Acting out

For the last four months of his life, 16-year-old Ed used a diary to document his battle with bone cancer. In the hope that it would help others, Ed and his family gave us permission to use the diary for teaching purposes.

After Ed died in 2004, we used his diary, along with information collected from interviews with Ed’s friends, family and members of his health care team, to create a play that illustrated the experience of a strong-minded teen struggling with an overwhelming medical challenge. The play, called Ed’s Story: The Dragon Chronicles, is now used as a teaching tool for all second-year medical students.

A study by Dalhousie medical alumnus Dr. Paul D'Alessandro examined the effects of the play and confirmed that the arts and humanities are not only a welcome addition to the education of health professionals, they also result in a deeper appreciation of the patient’s experience. Paul also performed in the play throughout three of his years at Dalhousie Medical School.

Our projects

Every year we host at least one theatre event. We have collaborated with King’s College, award-winning 2b Theatre, and Ottawa’s Bear & Co. A few of our projects have included:

4:48 Psychosis

This started with Simon Bloom’s production of “4:48 Psychosis”, a profound exploration of significant depression written and experienced by playwright, Sarah Kane. View the 4:48 Psychosis book cover [PDF - 16 kB].

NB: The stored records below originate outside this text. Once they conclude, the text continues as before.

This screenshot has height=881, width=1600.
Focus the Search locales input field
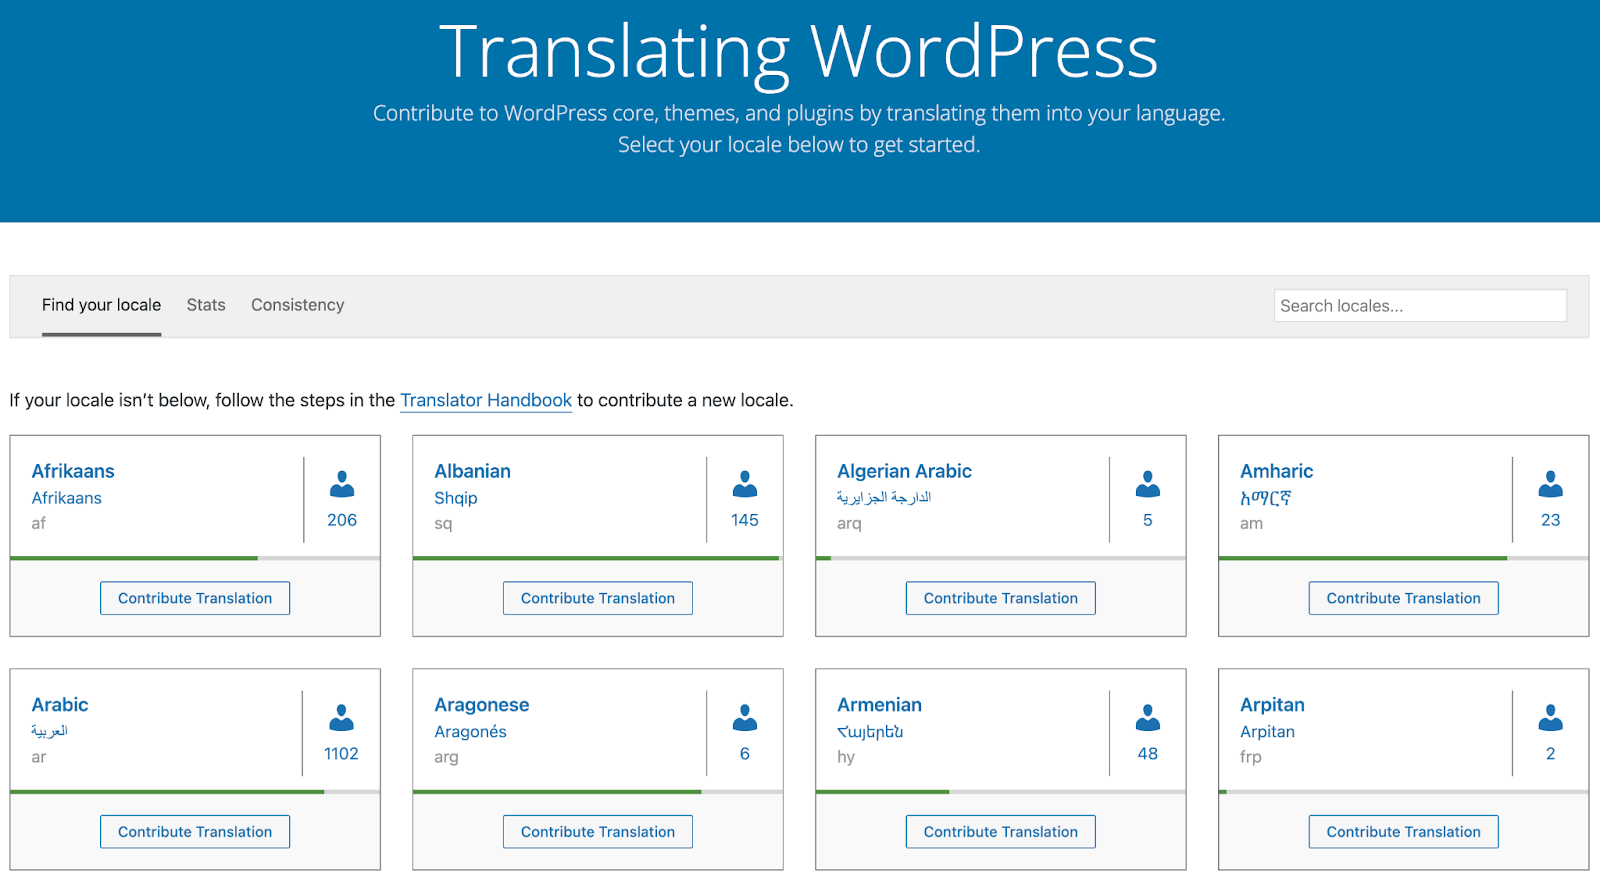coord(1420,306)
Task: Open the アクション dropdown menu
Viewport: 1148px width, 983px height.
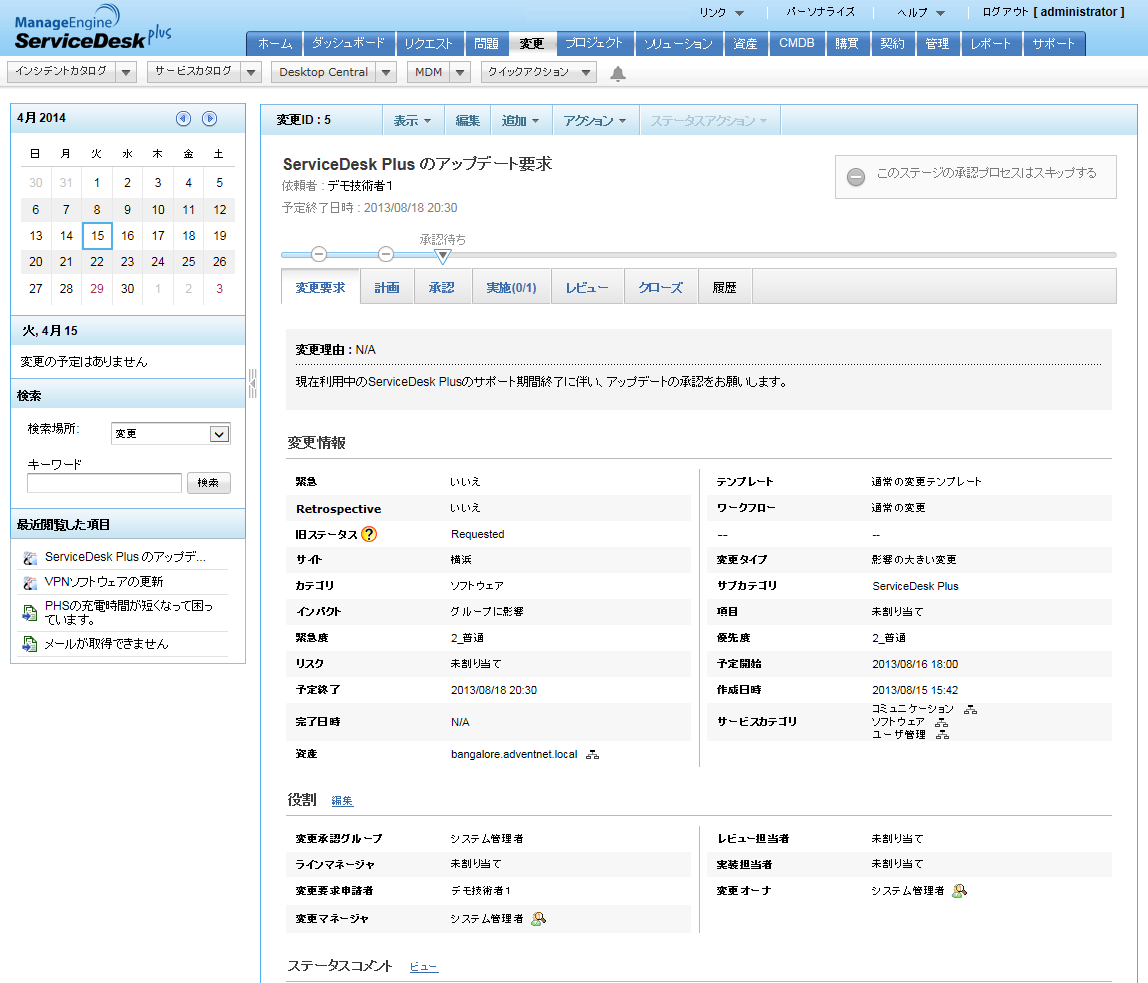Action: (x=594, y=120)
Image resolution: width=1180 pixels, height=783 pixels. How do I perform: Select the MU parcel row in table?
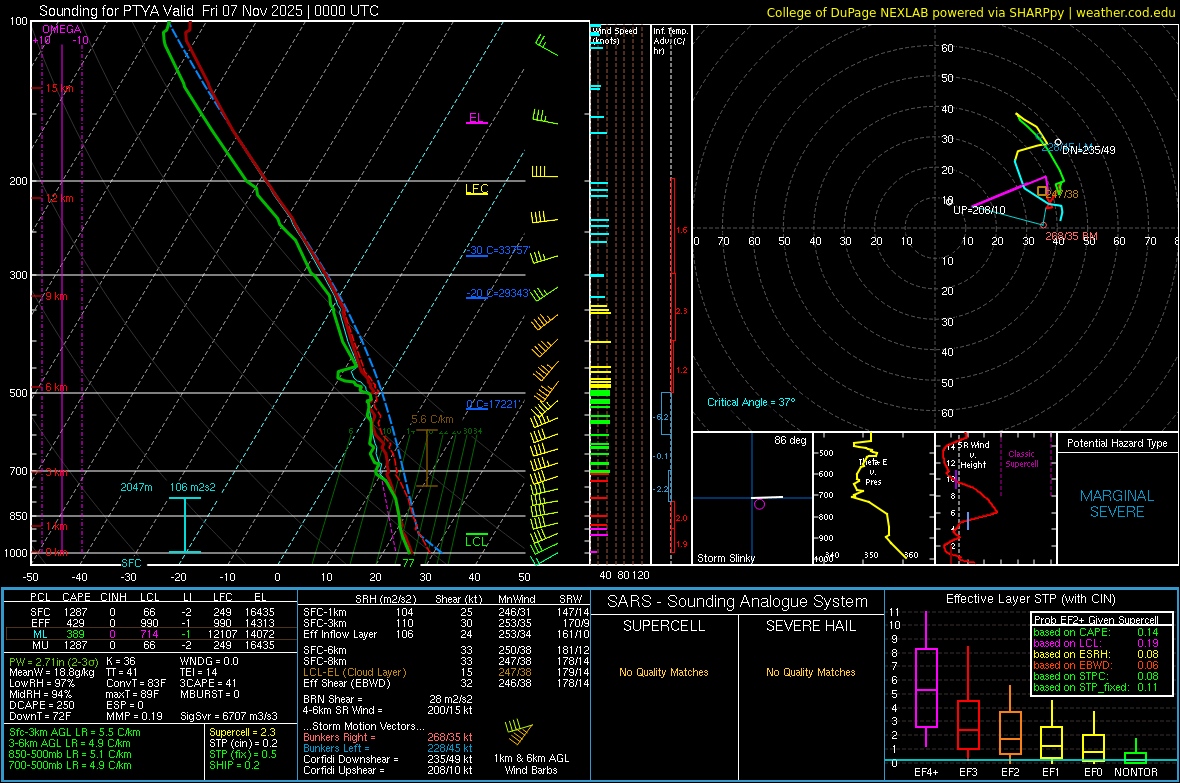pyautogui.click(x=150, y=645)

Ed’s Story: The Dragon Chronicles

“Ed’s Story: The Dragon Chronicles”, now a core component of our Med II curriculum, premiered at the 2010 Atlantic Fringe Festival. The seven performances all sold out; the play was voted as “Fringe Hit”. During the Fringe Festival performances, a DVD of the play was created and is being used in education around the world. View the Ed's Story poster [PDF - 4.3 MB].

We took Ed’s Story on tour to various venues and medical schools across Canada including:

  • University of Toronto
  • Queen’s University
  • University of Ottawa
  • Dalhousie University (both the Halifax and Saint John campuses)

In addition to several public performances in Halifax, Ed’s Story was featured at Montreal’s International Congress on Palliative Care to an enthusiastic audience of 600 plus. The Canadian Association of Pediatric Health Centres (CAPHC) had a live performance for their motivational session in 2011.

The Story of Mr. Wright

“The Story of Mr. Wright” brought numerous health care issues to the forefront including truth, faith, hope and truth-telling. This play was a collaboration with the Dalhousie Department of Bioethics and 2b Theatre. View The Story of Mr. Wright poster [PDF - 934 kB].

The Medical Humanities-HEALS program funded medical students, health professional trainees and faculty to attend a performance, followed by a panel discussion. Students from the Artist-in-Residence program created works of art with “Hope” as the theme, which were exhibited in the lobby of the theatre throughout the run of the play.

How to Disappear Completely

We collaborated with 2b theatre who performed “How to Disappear Completely”. This profoundly moving play explored illness, euthanasia and assisted suicide through the lens of playwright Itai Erdal. The play was followed by a panel discussion. View the How to Disappear Completely poster [PDF - 2.6 MB].

Read an article by Dr. Frager published in the doctorsNS magazine in May 2014 [PDF - 77 kB] in which she explores and reflects on the issues raised in the play.

Momma’s Boy

A balanced perspective on the contentious topic of reproductive choices was sensitively explored in “Momma’s Boy”. The Medical Humanities-HEALS program supported two performances of this play at the Saint John and Halifax campuses of the medical school. It was followed by a talk-back discussion with the audience, actors and additional stakeholders. View the Momma's Boy poster [PDF - 929 kB].